▶ THE REQUEST
Gather every line below that contains the word "cell" and copy each one in full.

--------------------------------

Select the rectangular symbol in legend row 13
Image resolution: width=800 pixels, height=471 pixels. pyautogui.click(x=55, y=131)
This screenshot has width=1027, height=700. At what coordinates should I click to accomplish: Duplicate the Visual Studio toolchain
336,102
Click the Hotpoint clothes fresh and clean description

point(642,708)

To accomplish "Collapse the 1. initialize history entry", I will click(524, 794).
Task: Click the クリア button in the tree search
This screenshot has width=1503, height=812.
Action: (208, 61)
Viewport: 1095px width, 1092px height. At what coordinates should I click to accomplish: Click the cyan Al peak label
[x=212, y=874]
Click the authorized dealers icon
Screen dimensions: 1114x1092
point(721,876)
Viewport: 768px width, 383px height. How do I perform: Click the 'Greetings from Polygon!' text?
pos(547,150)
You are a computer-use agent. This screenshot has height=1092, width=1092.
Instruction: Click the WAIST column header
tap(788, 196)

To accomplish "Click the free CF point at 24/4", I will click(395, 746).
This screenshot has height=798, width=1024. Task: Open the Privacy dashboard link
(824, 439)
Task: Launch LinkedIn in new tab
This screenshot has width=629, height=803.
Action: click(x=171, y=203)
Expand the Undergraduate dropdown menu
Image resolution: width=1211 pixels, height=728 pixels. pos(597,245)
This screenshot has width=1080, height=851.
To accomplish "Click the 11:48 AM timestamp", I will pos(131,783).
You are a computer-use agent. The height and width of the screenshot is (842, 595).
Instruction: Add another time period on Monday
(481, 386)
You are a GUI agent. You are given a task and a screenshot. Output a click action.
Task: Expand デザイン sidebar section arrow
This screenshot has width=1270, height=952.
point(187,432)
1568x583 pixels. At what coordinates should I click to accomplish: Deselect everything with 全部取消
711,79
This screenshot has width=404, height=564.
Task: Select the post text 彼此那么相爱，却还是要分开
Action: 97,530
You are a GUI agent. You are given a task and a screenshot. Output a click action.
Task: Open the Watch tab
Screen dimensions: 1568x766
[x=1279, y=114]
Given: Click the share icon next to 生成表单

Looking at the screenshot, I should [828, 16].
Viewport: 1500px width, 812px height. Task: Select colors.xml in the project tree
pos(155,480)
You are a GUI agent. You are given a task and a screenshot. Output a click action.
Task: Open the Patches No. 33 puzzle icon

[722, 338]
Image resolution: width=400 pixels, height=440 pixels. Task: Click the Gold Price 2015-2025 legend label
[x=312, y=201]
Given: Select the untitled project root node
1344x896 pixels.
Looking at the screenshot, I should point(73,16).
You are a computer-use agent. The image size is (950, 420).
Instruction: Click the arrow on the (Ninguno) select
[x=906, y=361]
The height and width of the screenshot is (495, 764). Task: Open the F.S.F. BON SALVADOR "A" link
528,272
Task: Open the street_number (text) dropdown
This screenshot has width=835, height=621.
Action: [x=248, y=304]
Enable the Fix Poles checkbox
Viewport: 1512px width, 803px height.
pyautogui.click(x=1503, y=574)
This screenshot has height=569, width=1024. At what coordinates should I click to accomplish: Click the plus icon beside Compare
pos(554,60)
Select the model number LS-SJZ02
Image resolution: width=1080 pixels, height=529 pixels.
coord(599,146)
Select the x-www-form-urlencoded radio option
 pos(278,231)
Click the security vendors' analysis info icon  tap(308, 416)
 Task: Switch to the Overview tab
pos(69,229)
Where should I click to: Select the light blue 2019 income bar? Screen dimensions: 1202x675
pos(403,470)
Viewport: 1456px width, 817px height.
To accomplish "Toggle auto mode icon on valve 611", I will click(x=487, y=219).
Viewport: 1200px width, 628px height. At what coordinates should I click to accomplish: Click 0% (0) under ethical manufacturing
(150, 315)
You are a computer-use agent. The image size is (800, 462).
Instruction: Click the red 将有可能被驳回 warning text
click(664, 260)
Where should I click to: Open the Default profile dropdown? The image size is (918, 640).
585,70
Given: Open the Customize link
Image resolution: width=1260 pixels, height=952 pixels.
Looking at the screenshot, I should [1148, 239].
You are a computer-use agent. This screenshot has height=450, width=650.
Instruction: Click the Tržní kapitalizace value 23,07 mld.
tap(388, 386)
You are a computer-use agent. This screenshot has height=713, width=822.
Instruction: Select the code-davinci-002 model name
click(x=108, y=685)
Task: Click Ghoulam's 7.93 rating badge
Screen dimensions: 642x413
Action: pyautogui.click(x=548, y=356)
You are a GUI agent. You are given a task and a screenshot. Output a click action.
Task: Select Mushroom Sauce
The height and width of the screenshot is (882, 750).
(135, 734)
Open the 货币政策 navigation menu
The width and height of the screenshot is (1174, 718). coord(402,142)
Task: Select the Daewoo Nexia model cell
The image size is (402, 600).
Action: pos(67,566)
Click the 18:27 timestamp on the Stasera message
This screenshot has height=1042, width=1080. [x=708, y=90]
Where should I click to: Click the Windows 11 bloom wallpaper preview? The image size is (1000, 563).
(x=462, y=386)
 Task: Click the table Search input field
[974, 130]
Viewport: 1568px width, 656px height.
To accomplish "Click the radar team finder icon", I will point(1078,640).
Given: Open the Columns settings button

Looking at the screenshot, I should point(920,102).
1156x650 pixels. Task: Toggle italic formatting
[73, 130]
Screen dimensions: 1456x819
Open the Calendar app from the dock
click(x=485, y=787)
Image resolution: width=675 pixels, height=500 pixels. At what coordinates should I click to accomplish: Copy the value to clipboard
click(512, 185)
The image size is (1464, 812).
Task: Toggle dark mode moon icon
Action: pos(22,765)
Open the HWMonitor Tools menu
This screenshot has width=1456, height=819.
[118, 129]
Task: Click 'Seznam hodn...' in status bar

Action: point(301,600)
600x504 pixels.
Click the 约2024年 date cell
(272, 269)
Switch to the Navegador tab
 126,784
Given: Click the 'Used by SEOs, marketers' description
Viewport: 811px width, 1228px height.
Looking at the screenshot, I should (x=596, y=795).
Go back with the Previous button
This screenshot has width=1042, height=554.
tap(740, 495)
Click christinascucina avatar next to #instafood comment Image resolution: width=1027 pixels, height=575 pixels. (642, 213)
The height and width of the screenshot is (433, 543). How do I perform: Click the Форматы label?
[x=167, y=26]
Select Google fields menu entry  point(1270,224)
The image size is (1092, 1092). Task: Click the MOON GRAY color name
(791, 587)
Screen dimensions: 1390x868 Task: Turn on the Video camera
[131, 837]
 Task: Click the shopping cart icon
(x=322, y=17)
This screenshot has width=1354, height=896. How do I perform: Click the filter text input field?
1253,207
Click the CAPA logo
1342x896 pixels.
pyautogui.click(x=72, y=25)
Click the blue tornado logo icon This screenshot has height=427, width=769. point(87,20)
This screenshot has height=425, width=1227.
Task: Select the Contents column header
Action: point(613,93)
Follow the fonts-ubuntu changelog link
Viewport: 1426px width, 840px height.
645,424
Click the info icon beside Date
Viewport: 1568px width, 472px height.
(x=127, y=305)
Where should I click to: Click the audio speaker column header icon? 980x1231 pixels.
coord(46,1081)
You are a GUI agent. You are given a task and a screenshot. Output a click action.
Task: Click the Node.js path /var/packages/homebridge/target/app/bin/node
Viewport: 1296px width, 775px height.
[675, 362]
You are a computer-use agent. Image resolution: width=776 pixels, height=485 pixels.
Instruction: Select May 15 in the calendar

--------------------------------

▶ EXPECTED ANSWER
Task: Select the Daewoo Nexia model cell
Click the 约2024年 date cell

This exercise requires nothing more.